Work task: What you give back should be exactly the opening lines of the data, ending with the line that contains "Black Friday Angebote (245, 1822)" and including it.

Input for this task:
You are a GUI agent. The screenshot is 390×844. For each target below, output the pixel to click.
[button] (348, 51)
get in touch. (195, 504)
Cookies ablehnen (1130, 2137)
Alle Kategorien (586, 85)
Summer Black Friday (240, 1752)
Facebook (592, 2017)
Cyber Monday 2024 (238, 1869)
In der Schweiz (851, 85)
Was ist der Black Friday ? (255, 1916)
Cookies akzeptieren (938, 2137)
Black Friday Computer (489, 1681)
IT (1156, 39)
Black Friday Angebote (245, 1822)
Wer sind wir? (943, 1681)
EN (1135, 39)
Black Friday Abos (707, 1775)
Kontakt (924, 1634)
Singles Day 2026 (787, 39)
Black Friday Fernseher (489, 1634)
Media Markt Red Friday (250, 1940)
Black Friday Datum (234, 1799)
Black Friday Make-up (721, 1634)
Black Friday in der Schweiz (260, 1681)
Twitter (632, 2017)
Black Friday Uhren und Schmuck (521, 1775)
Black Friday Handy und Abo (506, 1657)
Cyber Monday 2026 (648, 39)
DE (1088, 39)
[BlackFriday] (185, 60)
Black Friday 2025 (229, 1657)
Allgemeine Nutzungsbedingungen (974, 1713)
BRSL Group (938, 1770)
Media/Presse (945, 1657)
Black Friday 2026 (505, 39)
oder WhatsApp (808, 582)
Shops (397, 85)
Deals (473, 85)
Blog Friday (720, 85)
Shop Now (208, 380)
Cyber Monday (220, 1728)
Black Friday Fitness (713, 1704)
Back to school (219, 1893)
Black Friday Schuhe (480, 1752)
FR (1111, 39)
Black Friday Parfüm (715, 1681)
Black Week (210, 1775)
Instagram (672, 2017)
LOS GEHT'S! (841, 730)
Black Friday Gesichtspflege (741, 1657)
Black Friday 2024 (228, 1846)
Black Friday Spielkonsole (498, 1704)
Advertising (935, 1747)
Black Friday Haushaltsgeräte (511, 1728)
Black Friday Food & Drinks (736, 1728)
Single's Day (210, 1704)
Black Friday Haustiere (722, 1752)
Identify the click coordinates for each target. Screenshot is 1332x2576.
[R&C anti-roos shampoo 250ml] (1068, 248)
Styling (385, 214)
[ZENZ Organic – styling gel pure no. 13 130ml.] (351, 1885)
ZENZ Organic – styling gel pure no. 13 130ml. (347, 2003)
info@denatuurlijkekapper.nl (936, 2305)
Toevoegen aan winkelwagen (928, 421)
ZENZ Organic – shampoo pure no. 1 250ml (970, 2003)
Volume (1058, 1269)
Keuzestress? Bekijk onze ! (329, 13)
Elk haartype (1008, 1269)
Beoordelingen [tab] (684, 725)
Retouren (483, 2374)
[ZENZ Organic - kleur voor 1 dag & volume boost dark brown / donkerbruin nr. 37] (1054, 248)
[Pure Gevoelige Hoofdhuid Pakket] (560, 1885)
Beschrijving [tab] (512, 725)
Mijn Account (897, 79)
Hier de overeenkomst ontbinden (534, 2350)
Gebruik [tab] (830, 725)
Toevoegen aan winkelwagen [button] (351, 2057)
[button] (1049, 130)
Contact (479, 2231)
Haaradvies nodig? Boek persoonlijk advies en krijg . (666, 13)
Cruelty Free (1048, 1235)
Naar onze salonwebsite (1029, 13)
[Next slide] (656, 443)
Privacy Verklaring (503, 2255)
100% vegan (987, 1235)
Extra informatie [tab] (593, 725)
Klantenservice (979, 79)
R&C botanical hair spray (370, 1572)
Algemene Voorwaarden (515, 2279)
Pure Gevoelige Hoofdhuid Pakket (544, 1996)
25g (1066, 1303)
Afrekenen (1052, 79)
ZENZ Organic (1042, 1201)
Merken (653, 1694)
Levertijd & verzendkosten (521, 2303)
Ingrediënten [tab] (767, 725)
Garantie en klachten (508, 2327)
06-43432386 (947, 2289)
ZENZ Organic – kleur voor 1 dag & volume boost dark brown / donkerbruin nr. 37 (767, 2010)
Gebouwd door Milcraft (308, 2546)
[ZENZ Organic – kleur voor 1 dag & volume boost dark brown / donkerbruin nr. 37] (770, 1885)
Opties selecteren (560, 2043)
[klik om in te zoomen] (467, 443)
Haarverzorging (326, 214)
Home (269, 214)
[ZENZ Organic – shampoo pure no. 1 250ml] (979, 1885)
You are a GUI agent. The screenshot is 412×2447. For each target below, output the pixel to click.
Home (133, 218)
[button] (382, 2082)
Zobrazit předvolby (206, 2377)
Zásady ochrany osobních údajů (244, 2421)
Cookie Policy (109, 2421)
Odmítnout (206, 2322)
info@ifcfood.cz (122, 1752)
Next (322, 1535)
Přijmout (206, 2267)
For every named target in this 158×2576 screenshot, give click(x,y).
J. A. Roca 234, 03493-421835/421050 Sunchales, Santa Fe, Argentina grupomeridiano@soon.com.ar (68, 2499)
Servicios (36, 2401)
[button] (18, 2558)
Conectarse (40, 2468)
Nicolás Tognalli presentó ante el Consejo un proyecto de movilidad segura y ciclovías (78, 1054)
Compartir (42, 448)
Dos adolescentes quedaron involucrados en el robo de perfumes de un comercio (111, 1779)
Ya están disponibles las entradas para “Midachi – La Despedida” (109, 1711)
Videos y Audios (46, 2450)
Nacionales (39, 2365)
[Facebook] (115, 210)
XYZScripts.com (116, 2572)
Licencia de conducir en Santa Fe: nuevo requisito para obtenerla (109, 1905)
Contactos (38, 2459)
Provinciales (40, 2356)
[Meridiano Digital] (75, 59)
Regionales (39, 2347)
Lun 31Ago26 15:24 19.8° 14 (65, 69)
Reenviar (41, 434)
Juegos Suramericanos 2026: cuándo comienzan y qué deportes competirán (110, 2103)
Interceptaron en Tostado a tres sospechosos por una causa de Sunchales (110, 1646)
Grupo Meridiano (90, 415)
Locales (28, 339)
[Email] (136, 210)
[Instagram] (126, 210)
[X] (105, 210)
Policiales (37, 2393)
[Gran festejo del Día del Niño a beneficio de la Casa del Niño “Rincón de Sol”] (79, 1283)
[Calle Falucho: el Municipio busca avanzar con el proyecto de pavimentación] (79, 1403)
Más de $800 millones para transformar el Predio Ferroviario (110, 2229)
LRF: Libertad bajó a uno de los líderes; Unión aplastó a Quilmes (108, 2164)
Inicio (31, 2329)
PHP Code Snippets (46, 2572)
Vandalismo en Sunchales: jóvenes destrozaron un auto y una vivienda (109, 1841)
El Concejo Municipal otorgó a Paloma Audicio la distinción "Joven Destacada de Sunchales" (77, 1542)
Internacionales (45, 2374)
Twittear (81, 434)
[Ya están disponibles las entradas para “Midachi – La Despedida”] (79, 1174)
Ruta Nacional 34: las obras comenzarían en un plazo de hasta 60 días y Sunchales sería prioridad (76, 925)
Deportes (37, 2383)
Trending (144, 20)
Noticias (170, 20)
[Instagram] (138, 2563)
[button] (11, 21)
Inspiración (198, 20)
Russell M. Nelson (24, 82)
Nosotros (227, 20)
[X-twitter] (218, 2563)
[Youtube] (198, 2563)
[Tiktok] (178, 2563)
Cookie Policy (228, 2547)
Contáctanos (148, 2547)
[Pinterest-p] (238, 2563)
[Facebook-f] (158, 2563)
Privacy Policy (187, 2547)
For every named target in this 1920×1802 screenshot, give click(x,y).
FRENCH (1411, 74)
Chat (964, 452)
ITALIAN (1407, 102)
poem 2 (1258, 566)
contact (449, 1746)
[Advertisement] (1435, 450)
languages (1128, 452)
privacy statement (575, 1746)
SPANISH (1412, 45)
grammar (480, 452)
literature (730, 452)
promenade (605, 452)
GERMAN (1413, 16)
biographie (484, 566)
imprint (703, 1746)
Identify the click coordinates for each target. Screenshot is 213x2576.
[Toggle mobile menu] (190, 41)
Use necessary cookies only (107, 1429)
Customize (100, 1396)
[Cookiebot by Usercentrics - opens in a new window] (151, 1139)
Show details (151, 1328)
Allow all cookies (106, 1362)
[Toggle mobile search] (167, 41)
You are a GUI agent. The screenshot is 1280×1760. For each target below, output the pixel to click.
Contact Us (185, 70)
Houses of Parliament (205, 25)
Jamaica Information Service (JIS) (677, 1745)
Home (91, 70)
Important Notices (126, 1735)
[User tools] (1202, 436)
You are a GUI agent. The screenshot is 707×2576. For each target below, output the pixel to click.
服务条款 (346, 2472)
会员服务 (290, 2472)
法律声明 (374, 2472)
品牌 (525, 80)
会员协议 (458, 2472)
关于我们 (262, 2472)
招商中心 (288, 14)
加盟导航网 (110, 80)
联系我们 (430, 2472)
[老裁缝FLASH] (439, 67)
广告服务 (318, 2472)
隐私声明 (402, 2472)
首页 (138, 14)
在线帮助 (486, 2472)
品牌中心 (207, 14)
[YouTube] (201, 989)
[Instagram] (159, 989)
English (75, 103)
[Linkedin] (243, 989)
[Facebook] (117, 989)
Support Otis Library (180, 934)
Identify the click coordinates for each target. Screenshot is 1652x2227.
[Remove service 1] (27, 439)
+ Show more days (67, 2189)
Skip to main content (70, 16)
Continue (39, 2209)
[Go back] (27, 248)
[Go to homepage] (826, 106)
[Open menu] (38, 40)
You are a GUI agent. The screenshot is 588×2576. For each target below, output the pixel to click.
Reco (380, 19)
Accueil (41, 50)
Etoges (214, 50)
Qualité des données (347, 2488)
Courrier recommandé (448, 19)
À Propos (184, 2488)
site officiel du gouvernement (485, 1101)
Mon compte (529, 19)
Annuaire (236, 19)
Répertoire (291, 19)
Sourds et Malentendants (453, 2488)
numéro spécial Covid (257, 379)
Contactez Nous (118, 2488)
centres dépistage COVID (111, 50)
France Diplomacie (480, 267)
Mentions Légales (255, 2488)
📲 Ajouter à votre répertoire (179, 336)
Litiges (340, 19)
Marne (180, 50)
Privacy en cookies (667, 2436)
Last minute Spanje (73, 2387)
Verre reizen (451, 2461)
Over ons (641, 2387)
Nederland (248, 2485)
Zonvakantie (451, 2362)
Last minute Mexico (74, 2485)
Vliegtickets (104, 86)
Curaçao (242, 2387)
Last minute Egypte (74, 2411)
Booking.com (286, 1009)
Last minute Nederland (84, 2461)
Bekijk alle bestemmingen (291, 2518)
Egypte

Task output:
You are a GUI agent. The screenshot is 390×844. For each target below, output the pixel to click.
[button] (348, 51)
get in touch. (195, 504)
Cookies ablehnen (1130, 2137)
Alle Kategorien (586, 85)
Summer Black Friday (240, 1752)
Facebook (592, 2017)
Cyber Monday 2024 (238, 1869)
In der Schweiz (851, 85)
Was ist der Black Friday ? (255, 1916)
Cookies akzeptieren (938, 2137)
Black Friday Computer (489, 1681)
IT (1156, 39)
Black Friday Angebote (245, 1822)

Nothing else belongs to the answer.